→ **OBJECTIVE 1**
In the bug report below, copy the stretch from "Booting opensuse leap" through "at this point." word for word.
→ **OBJECTIVE 2**
In one to three sentences, explain what the bug report below gives as the cause of the hang during boot on this machine.

→ **ARTICLE**
Bug 1213537

Summary: myrb / myrs drivers cause hang on boot when using a Mylex AcceleRAID 170 (DAC960)
Product: [openSUSE] openSUSE Distribution Reporter: Mike Edwards <medwards-suse>
Component: KernelAssignee: Hannes Reinecke <hare>
Status: RESOLVED NORESPONSE QA Contact: E-mail List <qa-bugs>
Severity: Major    
Priority: P5 - None CC: lduncan, medwards-suse, tiwai
Version: Leap 15.5Flags: hare: needinfo? (medwards-suse)
Target Milestone: ---   
Hardware: x86-64   
OS: openSUSE Leap 15.5   
Whiteboard:
Found By: --- Services Priority:
Business Priority: Blocker: ---
Marketing QA Status: --- IT Deployment: ---
Attachments: dmesg

Description Mike Edwards 2023-07-21 00:16:51 UTC
Created attachment 868350 [details]
dmesg

Booting opensuse leap 15.5 fails on this machine - shortly after the myrb and myrs drivers load and detect the AcceleRAID 170 and drives connected to this card, booting simply stops.  Waiting for a few minutes will let me see kernel warnings about hung processes, but booting never completes at this point.

→ **RECORDED INFORMATION**
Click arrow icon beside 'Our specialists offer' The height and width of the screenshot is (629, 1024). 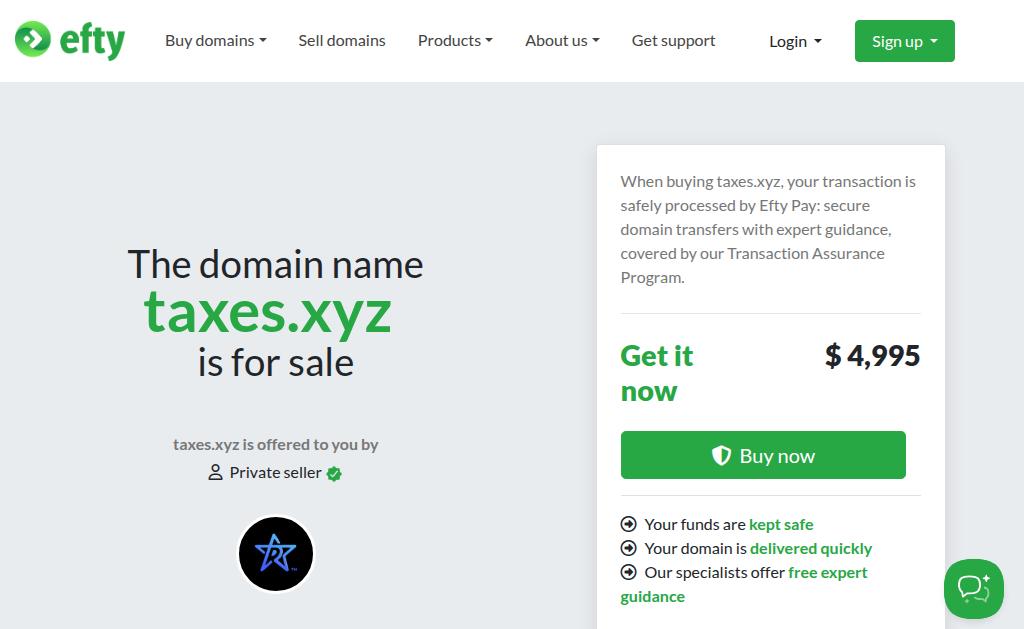(x=629, y=572)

→ **TASK ANSWER 1**
Booting opensuse leap 15.5 fails on this machine - shortly after the myrb and myrs drivers load and detect the AcceleRAID 170 and drives connected to this card, booting simply stops.  Waiting for a few minutes will let me see kernel warnings about hung processes, but booting never completes at this point.

→ **TASK ANSWER 2**
The myrb and myrs drivers cause the hang when the machine uses a Mylex AcceleRAID 170 (DAC960). Booting stops shortly after these drivers load and detect the card and the drives connected to it.